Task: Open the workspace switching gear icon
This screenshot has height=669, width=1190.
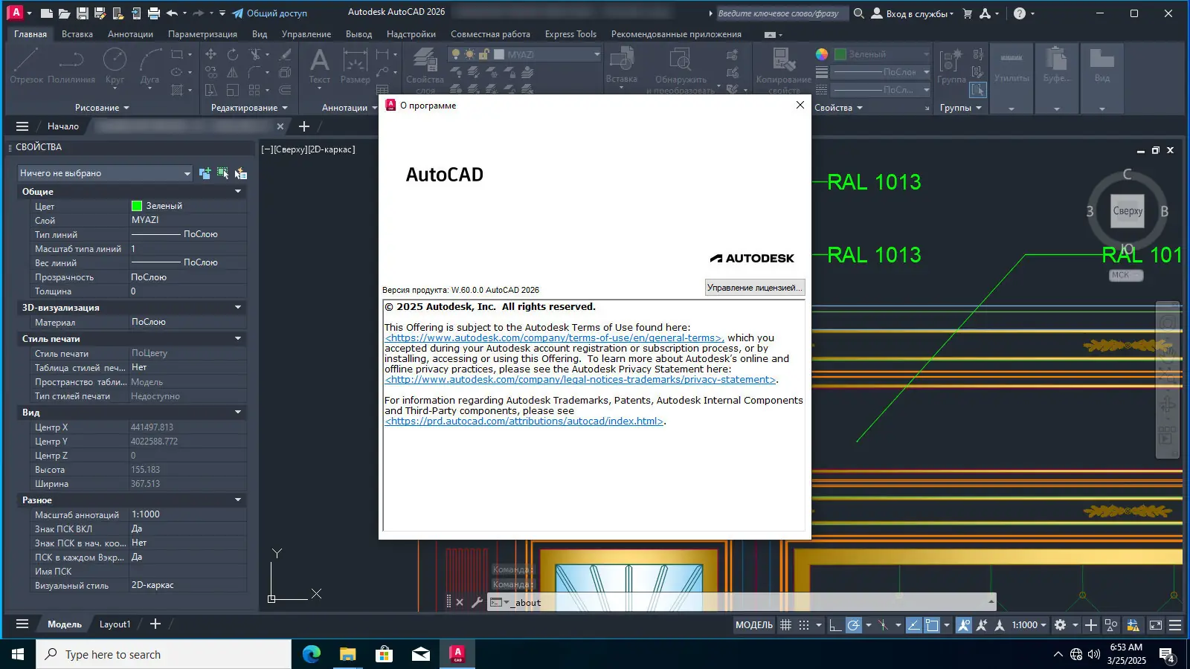Action: 1061,625
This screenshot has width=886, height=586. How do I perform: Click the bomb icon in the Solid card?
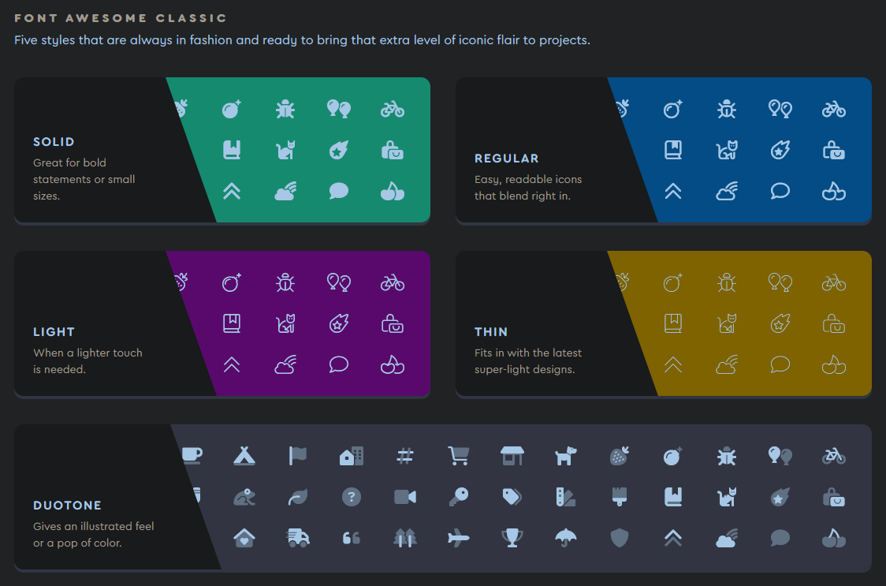coord(231,109)
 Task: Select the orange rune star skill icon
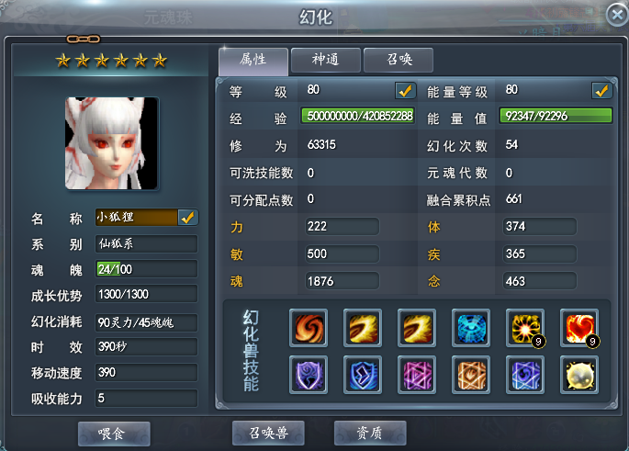[x=471, y=375]
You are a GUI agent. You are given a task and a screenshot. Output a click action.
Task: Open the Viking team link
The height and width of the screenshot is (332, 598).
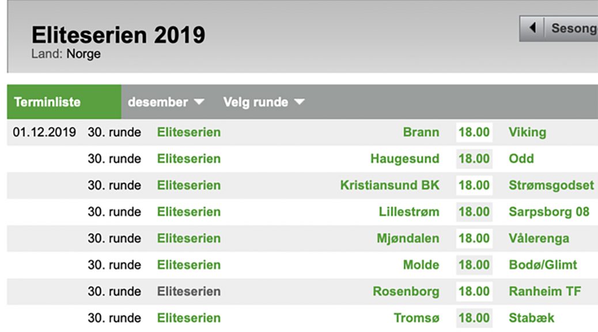527,132
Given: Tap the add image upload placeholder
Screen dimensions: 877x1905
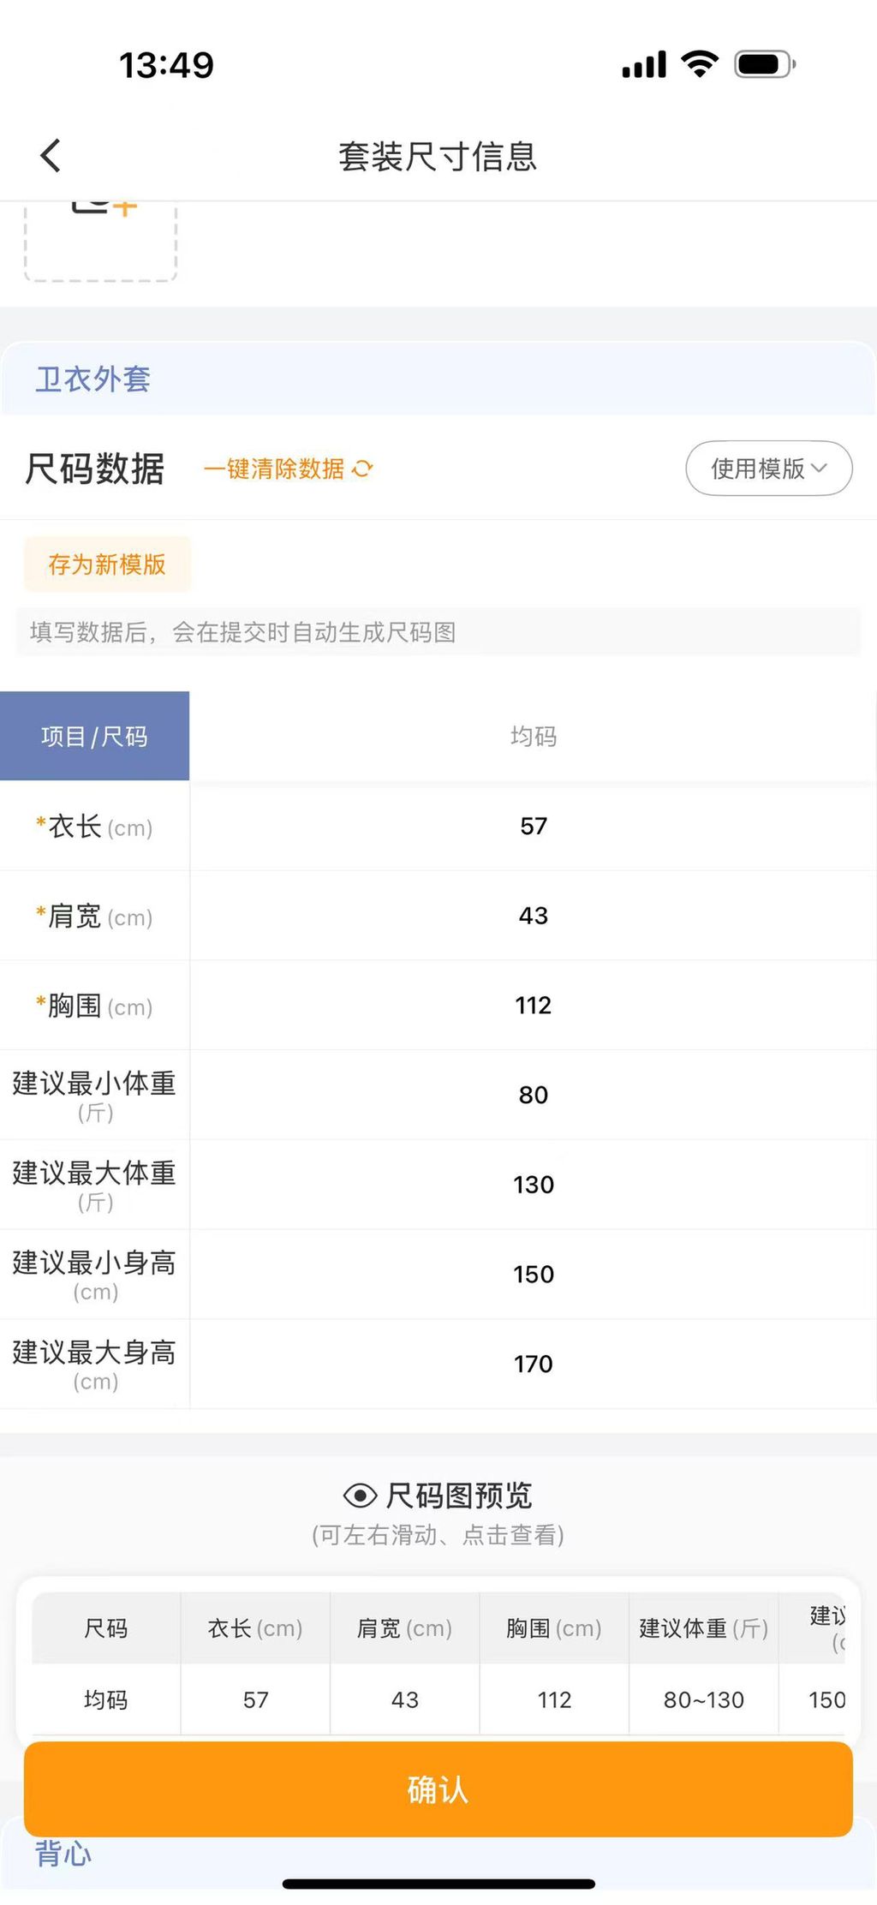Looking at the screenshot, I should pyautogui.click(x=100, y=242).
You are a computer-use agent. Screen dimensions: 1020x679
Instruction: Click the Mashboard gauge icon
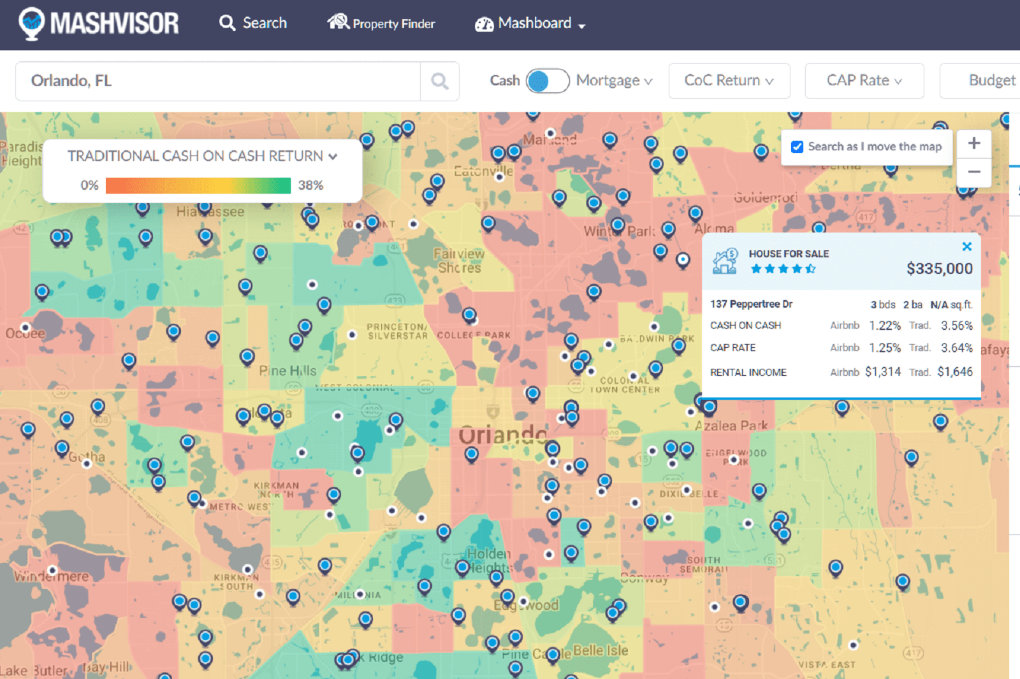coord(484,24)
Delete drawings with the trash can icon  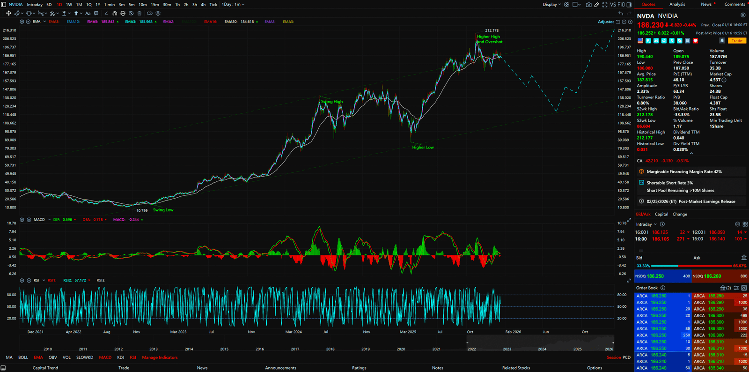click(140, 14)

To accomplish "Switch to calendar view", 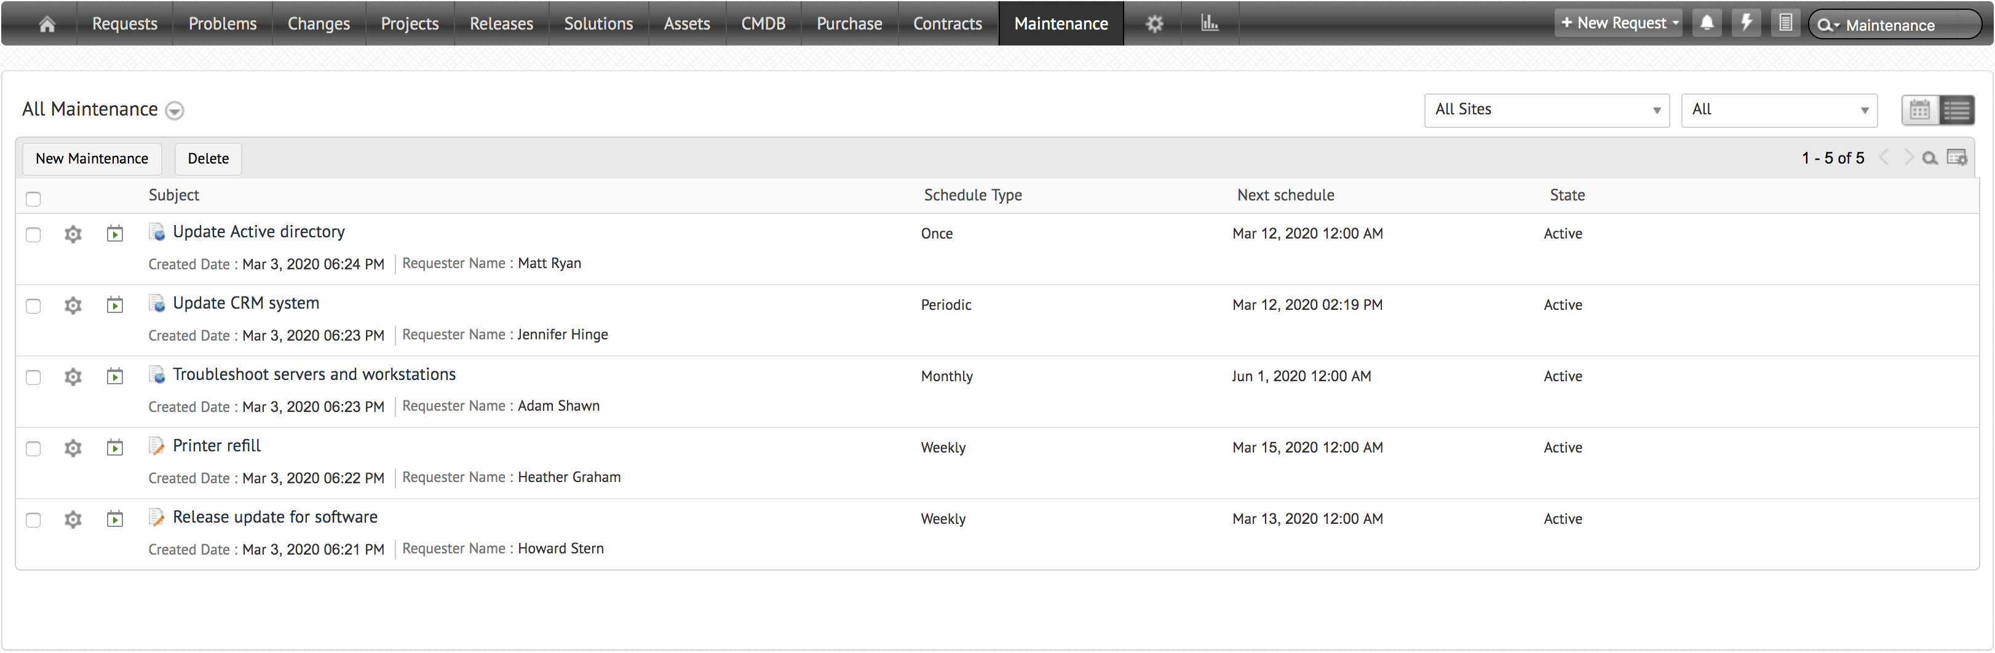I will (x=1920, y=110).
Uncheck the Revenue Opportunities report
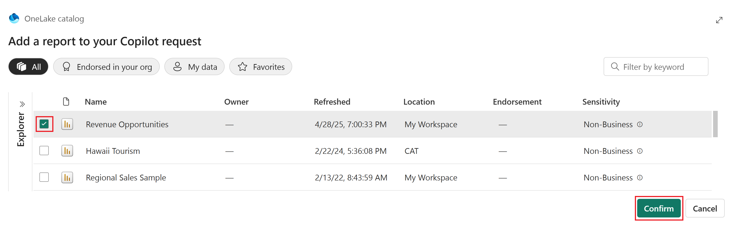The image size is (733, 225). point(44,124)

• [PROBLEM DESCRIPTION]
Count how many lines of the material above contain the string "agent". Reply with the number alone.

• [EXERCISE ANSWER]
2